PAZ ROJO “ECLIPSE : MUNDO”

ECLIPSE : MUNDO” propõe um dispositivo de dissociação audiovisual em que a dança aparece como um vazio, como uma separação, como uma retração e como um abandono, correspondentes à origem etimológica da palavra “eclipse”. Como se fosse uma coreografia interrompida pela sua própria preparação, esta é uma dança que, embora não queira nada, faz alguma coisa. Tendo-se tornado um grave contínuo, uma ruína, um murmúrio, esta dança procura para si um outro ponto de partida, outra forma de voltar a dançar. Esta performance é acompanhada pelo livro “To Dance in the Age of No-Future”, de Paz Rojo, (publicado pela Circadian, Berlim 2019).

ROGÉRIO NUNO COSTA “MISSED-EN-ABÎME”

Em 1917, Marcel Duchamp escreve “1917” num urinol virado ao contrário. Em 1919, desenha um bigode no mais importante retrato da história da arte, não o original (ele não é Banksy), nem sequer uma reprodução (a Pop não havia ainda sido inventada), antes

um retrato que ele próprio pintou, assim copiando o original e, ao fazê-lo, quase repetindo Melville: I would prefer not to. Em 1921, Man Ray fotografa Duchamp enquanto Rrose Sélavy, fechando o ciclo, ou então abrindo o caminho para o desaparecimento do artista por trás do retrato. Um século depois, ainda não sabemos relacionar-nos, histórica ou artisticamente, com a radicalidade de tais gestos, ora descredibilizando-os (ou procurando-lhes novas autorias), ora atribuindo-lhes uma qualquer intransponibilidade ou irresolução histórica. MISSED-EN-ABÎME quer falar sobre um gesto (centenário) que pode ser lido enquanto destruição, revelação, ou simplesmente ostracismo auto-imposto, como se fosse impossível fazer seja o que for depois de se ter obliterado (quase) tudo. Duchamp terá passado décadas da sua vida a fazer nada, razão pela qual Enrique Vila-Matas lhe terá dedicado algumas notas no seu romance dos autores-do-não (“Bartleby & Cia.”, 2000): « Uma vez, em Paris, o artista Naum Gabo pergunta a Marcel Duchamp porque havia ele parado de pintar. “Mais que voulez-vous?”, responde Duchamp, levantando os braços no ar. “Je n’ai plus d’idées!” ».

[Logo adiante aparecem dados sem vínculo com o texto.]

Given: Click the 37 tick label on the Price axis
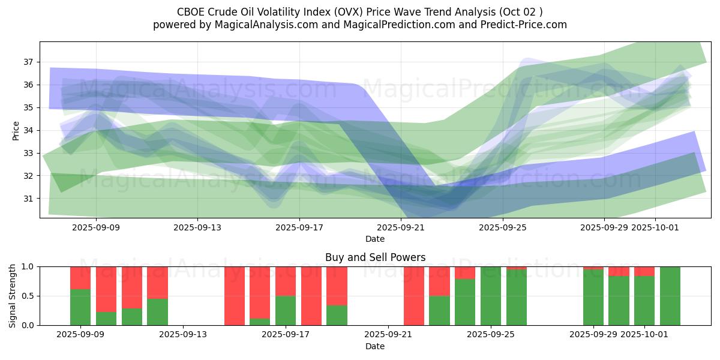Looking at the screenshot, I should [29, 62].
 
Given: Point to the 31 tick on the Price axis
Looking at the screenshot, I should [29, 199].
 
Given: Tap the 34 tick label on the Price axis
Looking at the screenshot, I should [29, 130].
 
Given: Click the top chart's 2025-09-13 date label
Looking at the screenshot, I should [197, 227].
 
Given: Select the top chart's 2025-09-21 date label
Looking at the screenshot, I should [401, 227].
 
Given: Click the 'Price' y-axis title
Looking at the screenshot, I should [16, 130].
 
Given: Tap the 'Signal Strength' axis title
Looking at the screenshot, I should [13, 296].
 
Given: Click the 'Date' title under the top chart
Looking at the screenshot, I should [375, 239].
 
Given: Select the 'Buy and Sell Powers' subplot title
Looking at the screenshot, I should [375, 257].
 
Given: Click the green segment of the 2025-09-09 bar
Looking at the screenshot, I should [80, 307].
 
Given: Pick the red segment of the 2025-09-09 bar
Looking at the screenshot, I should [80, 278].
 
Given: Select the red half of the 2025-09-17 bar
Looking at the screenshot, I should [286, 281].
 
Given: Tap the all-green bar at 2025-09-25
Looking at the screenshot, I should [491, 296].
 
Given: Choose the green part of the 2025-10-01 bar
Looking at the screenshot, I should [644, 301].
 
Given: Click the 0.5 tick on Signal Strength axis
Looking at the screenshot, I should [29, 296].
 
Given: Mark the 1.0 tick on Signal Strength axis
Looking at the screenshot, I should [29, 266].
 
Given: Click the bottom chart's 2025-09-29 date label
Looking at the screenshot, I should [593, 335].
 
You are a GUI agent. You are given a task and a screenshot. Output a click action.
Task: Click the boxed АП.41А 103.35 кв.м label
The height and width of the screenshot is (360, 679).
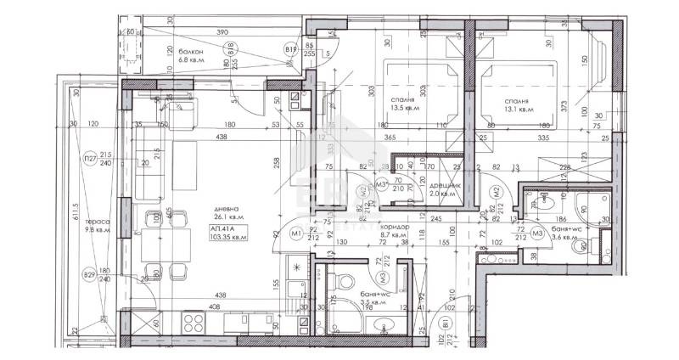[x=227, y=233]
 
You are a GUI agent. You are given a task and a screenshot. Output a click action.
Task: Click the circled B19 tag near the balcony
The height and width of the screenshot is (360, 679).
[x=290, y=50]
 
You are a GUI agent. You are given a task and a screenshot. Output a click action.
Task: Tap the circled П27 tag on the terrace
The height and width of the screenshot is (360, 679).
[x=89, y=159]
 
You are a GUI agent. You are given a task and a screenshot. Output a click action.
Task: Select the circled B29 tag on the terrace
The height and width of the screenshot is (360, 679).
[x=89, y=274]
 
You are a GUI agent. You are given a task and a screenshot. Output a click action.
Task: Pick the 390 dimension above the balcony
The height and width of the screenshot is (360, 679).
[x=222, y=31]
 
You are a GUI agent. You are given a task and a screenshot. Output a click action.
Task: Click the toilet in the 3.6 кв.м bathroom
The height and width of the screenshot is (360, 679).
[x=548, y=205]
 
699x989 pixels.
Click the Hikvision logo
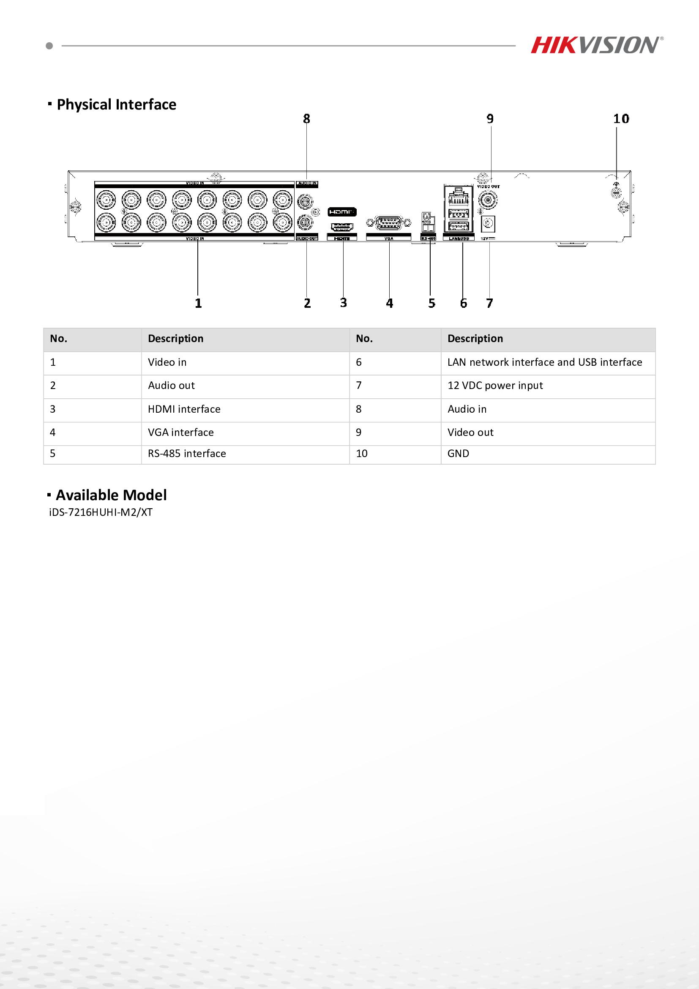click(596, 45)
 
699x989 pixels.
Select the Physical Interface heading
click(116, 105)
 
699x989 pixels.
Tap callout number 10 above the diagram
click(621, 118)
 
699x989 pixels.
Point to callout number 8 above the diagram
click(306, 118)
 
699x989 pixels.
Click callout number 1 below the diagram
click(198, 303)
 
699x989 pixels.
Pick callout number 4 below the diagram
click(389, 303)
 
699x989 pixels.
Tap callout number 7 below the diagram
click(489, 303)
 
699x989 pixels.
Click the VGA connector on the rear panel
click(385, 223)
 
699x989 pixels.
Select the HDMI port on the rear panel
click(342, 226)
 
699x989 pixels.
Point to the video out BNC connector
click(489, 200)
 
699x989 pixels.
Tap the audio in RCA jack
click(305, 200)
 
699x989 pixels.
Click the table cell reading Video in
click(167, 362)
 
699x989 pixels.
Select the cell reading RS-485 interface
click(187, 454)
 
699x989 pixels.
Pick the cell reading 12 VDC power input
click(495, 386)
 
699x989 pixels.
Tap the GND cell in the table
click(459, 454)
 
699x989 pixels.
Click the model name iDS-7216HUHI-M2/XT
click(101, 512)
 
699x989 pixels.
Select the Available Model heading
click(111, 496)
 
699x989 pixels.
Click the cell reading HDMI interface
click(184, 409)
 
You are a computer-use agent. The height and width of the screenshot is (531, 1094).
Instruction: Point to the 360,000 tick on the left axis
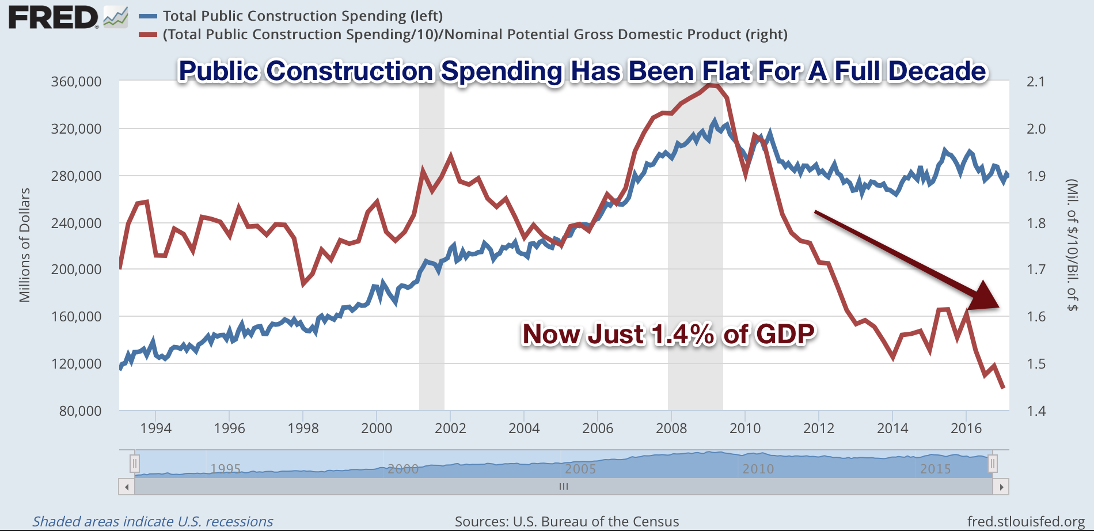(x=77, y=82)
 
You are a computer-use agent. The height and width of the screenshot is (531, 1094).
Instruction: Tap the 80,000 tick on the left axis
(x=81, y=411)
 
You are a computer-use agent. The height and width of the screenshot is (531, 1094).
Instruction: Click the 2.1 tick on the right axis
(x=1036, y=82)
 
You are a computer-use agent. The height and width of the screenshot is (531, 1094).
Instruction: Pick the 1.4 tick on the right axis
(x=1036, y=411)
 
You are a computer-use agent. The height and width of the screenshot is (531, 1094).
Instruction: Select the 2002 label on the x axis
(x=450, y=428)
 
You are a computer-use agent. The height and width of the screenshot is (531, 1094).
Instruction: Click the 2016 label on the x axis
(x=966, y=428)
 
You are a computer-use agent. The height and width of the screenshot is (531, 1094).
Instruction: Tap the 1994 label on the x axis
(x=156, y=428)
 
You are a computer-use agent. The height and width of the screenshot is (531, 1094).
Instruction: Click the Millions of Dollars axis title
(x=25, y=245)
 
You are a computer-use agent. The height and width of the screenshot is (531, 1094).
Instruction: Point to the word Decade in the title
(x=937, y=71)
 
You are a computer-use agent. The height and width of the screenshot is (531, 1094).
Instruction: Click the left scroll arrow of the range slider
(x=127, y=487)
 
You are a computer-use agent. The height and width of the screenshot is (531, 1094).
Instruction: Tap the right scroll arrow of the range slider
(x=1001, y=487)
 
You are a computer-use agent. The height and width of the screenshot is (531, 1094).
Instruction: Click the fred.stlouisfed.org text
(x=1026, y=522)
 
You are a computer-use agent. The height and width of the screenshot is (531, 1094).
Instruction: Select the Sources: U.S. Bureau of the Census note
(x=567, y=522)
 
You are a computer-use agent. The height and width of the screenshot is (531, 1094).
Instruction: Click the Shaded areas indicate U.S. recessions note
(x=153, y=522)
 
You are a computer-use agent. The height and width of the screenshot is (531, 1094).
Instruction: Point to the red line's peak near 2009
(x=712, y=85)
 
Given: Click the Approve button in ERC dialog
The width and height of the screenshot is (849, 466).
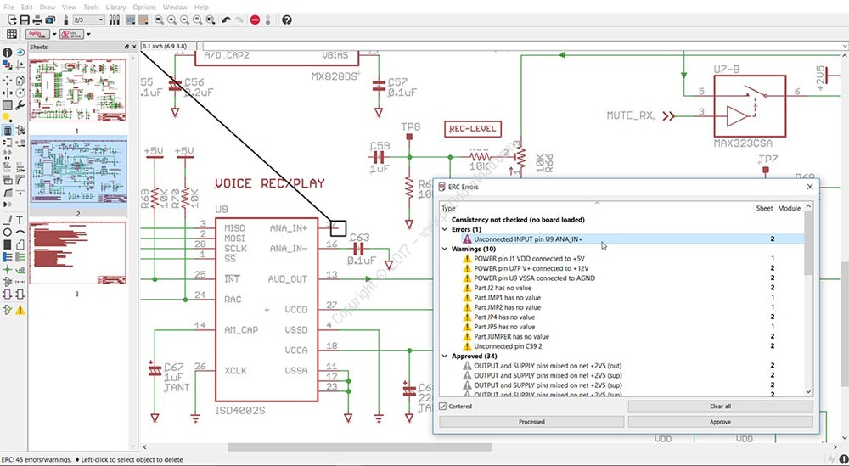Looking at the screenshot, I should click(720, 422).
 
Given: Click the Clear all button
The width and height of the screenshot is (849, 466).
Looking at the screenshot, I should click(720, 407).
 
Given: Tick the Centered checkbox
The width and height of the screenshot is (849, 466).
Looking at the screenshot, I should click(442, 407).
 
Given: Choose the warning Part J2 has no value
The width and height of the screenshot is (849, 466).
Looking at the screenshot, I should click(503, 289).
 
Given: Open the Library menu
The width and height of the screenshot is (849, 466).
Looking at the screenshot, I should click(115, 7).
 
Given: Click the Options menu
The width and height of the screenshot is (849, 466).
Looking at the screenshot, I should click(144, 7).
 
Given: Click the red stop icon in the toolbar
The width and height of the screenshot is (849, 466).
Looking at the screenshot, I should click(255, 20).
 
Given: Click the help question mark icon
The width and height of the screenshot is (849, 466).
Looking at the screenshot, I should click(286, 20).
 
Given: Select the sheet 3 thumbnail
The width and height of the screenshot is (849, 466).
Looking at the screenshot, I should click(77, 253).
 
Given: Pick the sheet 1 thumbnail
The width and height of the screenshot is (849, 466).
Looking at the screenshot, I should click(77, 90).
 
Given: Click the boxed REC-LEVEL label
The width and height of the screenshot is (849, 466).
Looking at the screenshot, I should click(473, 129).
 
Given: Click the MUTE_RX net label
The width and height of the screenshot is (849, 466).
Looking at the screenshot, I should click(631, 115).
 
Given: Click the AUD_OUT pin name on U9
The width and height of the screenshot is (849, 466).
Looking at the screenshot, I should click(289, 278).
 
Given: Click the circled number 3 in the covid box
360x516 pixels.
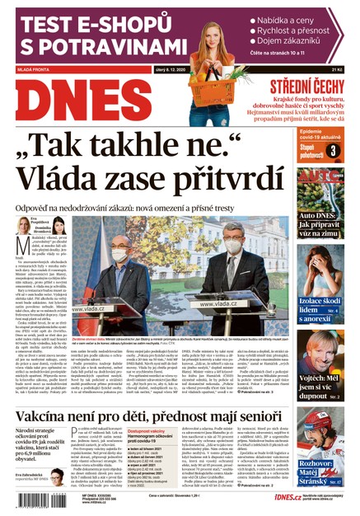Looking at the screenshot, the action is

A partir deste impasse, e através da ritualização de um isolacionismo queer e sacrificial, MISSED-EN-ABÎME atreve-se a revisitar a negligência de Duchamp, não para lhe atribuir uma solução — « …parce qu’il n’y a pas de problème » —, antes para aceitar o insucesso, o afastamento, a invisibilidade e o esquecimento, quiçá o desaparecimento, não como rituais de vitimização ou opressão autoinfligida, mas enquanto gestos de resistência/sobrevivência.